To validate the utility of DiffGE, we compare it with three widely used methods, including Limma, MAST and Monocle2. Specifically, Limma is based on linear modeling and has shown good performance on bulk RNA-seq data (Ritchie et al., 2015). MAST and Monocle2 are proposed for the analysis of scRNA-seq data. MAST adopts logistic regression and linear regression to identify differential genes for each part (Finak et al., 2015). Monocle2 utilizes reversed graph embedding to sort cells and analyze differential gene expression (Qiu et al., 2017). These methods are applied to two different scRNA-seq data sets, to test their ability of detecting differential genes among different cells. These differential expression methods are tested following the instructions and recommendations of their respective software packages. At the same time, for a fair comparison, we vary different values of parameters for these compared methods and reported the best results.
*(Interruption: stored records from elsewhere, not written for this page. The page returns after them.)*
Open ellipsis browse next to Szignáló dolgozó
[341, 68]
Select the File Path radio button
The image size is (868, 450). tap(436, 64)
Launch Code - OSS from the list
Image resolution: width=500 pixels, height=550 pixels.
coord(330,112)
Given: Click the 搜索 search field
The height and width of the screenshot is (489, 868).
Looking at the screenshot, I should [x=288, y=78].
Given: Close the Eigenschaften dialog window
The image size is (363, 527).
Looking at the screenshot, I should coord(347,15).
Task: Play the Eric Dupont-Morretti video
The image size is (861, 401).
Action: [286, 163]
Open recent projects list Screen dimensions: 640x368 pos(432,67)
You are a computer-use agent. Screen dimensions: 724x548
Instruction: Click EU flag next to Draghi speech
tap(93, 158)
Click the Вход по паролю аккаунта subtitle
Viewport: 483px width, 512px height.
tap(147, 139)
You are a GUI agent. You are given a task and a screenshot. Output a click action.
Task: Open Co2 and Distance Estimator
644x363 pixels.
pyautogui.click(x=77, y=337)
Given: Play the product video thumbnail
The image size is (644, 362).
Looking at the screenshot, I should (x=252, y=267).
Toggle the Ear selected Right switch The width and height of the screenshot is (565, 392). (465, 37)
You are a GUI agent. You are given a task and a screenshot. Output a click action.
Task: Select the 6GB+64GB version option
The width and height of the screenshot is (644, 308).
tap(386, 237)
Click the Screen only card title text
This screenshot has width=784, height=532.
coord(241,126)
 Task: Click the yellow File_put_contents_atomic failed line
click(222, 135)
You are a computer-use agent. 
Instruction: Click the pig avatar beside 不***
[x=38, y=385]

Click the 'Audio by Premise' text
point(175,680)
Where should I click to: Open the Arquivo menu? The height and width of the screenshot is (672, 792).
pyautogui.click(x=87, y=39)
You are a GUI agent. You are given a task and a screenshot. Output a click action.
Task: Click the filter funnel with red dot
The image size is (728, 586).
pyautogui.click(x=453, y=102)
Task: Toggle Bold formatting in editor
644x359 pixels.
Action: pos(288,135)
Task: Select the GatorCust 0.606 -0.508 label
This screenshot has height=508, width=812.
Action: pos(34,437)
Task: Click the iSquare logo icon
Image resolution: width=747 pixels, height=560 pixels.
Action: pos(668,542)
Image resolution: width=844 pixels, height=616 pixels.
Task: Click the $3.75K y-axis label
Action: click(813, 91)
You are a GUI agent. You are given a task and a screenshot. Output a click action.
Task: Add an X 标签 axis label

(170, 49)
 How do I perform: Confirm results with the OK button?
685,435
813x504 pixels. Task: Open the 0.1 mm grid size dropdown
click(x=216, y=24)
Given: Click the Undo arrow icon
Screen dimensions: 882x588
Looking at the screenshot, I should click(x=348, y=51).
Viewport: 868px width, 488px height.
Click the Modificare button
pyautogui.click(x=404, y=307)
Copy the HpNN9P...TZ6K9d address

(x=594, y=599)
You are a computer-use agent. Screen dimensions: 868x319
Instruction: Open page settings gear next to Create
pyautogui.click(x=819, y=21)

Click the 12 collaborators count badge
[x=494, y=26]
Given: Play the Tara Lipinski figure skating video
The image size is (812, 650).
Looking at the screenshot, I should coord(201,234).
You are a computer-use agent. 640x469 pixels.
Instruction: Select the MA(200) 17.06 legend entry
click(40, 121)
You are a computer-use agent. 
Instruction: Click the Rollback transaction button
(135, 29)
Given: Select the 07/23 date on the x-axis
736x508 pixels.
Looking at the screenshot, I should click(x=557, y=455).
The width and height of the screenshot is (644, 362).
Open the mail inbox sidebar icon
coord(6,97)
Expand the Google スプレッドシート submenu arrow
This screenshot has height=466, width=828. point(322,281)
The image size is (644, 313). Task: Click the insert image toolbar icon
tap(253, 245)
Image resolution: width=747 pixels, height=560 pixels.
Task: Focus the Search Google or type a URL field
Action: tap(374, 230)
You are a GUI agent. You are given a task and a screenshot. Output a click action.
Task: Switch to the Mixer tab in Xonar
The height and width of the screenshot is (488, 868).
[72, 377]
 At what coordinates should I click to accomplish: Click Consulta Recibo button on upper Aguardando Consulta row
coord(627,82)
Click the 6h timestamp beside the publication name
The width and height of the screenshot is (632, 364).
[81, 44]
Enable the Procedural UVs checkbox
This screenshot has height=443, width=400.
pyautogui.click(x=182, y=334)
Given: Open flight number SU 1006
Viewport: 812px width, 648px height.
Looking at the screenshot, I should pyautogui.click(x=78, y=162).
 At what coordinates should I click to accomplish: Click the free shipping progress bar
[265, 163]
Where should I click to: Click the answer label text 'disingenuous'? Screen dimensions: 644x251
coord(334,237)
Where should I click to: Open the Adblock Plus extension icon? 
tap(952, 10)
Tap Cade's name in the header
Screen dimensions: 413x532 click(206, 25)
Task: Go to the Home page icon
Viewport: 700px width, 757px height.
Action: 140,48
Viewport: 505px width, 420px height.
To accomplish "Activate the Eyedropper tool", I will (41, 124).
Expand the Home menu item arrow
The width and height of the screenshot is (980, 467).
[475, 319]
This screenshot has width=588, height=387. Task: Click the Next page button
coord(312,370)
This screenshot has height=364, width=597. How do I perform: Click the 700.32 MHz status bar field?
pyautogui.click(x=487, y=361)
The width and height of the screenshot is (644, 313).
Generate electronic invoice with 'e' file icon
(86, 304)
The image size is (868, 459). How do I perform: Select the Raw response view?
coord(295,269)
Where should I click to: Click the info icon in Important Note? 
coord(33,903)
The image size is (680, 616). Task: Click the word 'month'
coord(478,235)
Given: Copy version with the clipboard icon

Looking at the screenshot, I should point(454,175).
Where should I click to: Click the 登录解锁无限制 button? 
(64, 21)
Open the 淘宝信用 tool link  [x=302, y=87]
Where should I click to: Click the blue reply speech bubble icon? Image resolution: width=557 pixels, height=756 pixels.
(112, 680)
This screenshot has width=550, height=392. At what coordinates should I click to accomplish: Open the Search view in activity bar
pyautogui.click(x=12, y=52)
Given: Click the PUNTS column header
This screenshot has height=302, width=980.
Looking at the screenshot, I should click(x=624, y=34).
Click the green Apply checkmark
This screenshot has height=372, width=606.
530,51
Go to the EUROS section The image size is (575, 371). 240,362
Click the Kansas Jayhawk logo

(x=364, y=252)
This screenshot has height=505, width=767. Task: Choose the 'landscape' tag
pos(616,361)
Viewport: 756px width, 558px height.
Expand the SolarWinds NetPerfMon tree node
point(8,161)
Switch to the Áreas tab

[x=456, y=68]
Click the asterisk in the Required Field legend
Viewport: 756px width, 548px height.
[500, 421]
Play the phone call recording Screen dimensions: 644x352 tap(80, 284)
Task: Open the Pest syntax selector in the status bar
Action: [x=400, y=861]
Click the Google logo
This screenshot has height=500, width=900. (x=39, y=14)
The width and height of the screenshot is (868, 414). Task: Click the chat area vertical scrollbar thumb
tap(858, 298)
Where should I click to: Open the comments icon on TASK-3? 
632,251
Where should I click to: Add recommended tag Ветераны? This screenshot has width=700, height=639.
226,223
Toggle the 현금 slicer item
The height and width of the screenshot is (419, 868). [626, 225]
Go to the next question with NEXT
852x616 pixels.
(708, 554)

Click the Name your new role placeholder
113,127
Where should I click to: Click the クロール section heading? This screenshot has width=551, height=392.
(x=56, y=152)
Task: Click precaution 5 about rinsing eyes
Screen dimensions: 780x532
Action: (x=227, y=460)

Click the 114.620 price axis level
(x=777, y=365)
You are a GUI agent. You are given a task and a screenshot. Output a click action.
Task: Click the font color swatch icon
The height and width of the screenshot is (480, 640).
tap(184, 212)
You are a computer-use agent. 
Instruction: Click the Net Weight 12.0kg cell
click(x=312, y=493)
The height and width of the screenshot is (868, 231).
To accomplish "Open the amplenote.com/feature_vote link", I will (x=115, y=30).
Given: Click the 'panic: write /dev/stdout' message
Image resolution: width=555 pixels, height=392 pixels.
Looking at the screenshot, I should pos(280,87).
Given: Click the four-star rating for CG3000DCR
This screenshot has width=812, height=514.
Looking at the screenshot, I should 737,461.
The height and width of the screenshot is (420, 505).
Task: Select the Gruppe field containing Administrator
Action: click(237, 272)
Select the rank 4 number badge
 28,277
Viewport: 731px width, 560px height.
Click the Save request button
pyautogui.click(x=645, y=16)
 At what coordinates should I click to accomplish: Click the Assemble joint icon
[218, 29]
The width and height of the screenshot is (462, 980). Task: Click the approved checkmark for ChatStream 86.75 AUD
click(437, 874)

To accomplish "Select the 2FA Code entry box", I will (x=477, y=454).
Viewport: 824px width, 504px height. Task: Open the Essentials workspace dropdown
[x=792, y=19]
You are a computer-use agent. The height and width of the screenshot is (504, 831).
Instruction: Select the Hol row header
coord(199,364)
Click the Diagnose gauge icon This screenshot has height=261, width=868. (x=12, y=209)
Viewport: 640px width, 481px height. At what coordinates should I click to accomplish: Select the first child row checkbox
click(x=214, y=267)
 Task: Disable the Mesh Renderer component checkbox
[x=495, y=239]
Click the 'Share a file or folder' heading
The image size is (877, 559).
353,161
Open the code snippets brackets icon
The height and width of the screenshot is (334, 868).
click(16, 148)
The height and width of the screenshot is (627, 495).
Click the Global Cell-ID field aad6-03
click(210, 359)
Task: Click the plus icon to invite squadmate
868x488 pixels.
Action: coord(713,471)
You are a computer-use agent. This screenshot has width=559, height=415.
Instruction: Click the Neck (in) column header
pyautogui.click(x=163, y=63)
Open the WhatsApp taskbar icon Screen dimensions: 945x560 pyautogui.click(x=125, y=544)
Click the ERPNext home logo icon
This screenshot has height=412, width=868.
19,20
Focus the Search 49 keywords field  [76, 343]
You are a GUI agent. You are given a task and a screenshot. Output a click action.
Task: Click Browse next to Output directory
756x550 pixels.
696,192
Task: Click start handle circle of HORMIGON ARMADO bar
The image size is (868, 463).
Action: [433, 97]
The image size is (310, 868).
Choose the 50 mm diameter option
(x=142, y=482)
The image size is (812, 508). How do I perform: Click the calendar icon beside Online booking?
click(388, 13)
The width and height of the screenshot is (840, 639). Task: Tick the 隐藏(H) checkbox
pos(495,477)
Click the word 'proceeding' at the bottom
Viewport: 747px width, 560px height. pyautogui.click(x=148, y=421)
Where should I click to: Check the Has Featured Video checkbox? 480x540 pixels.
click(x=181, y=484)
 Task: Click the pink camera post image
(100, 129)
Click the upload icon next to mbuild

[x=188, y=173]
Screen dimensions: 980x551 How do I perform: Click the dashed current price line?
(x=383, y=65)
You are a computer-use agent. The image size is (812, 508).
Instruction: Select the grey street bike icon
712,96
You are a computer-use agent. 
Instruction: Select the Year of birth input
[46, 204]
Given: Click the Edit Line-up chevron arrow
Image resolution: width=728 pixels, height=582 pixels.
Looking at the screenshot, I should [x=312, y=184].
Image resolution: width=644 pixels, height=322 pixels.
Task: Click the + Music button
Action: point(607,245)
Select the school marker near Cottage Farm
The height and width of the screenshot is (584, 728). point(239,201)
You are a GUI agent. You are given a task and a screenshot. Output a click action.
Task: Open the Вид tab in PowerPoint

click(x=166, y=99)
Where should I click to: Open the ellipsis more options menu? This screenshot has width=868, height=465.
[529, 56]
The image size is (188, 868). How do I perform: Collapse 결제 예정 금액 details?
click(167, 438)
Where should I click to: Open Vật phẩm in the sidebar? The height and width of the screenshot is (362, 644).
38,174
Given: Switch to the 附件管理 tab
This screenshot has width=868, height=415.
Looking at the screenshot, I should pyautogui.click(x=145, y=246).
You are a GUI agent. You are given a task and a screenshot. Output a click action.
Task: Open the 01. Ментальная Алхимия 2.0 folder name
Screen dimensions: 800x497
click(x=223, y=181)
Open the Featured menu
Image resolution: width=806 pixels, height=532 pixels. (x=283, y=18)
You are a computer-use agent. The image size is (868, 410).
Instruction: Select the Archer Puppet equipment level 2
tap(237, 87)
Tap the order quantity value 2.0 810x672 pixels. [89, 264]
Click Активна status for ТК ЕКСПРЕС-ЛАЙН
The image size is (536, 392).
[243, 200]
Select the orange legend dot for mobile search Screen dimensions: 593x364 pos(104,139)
We first test these algorithms on the LTHSC data set, which is a real single-cell dataset from the study by Kowalczyk et al. Cells with very low expression rates are filtered, and we focus on a total of 89 cells from young mice and 120 cells from old mice (Kowalczyk et al., 2015). As in the comparison study (Jaakkola et al., 2017), to estimate the accuracy of these methods, we consider the genetic data detected from the complete data as the gold standard. We respectively extract 10, 30, 50, 70, and 90% of the total cells to form a subset, and each subset is randomly selected and repeated 10 times. We then compute the precision and recall rate. Figure 2 show the performance of the four methods on different subsets. Figure 2A illustrates the numbers of the identified highly differential genes of different methods. Overall, DiffGE detects the largest number of differential genes. Limma and Monocle2 have similar smaller numbers of detections. As the number of cells in the subgroup increases, the number of detections increases. The reason might be that the variation of gene expression patterns is higher when there are more cells in the subgroup. The precision and recall rates of different methods are illustrated in Figures 2B,C. As DiffGE detects more differentially expressed genes, the recall rate is higher than those of the other three methods. When there are more cells in the subgroup, these methods detect more differential genes. Accordingly, the recall rates of these methods gradually increases. At the same time, DiffGE shows a higher precision. In detail, when the number of cells is >30% of the total number, the precision of DiffGE is higher than those of other methods. When the number of cells is 90% of the total set, these tested methods all have relatively high precision.

FIGURE 2

Figure 2. Performance comparison among DiffGE, Limma, MAST, and Monocle2 on the LTHSC datasets. (A) Number of detected differential genes. (B) Precision. (C) Recall rate.

Next, we validate the accuracy and robustness of DiffGE using the dataset from Islam et al. (2011). For validation of the detections, the results of Moliner et al. (2008) are used. The detections of different methods are evaluated by the areas under the receiver operating characteristic (ROC) curve (AUC). The ROC curves together with the corresponding AUC values of different methods are illustrated in Figure 3. For this dataset, we assess the detection based on the difference in expression of mouse ES and MEF cells. From the comparison result, we observe that our proposed DiffGE perform better than the other three methods. DiffGE produces a higher AUC value (0.631), followed by limma and MAST, while Monocle2 shows the overall lowest performance.

FIGURE 3

Figure 3. ROC curves of the three differential expression methods on the Islam dataset. Areas under the ROC curves (AUC) are shown in the parentheses.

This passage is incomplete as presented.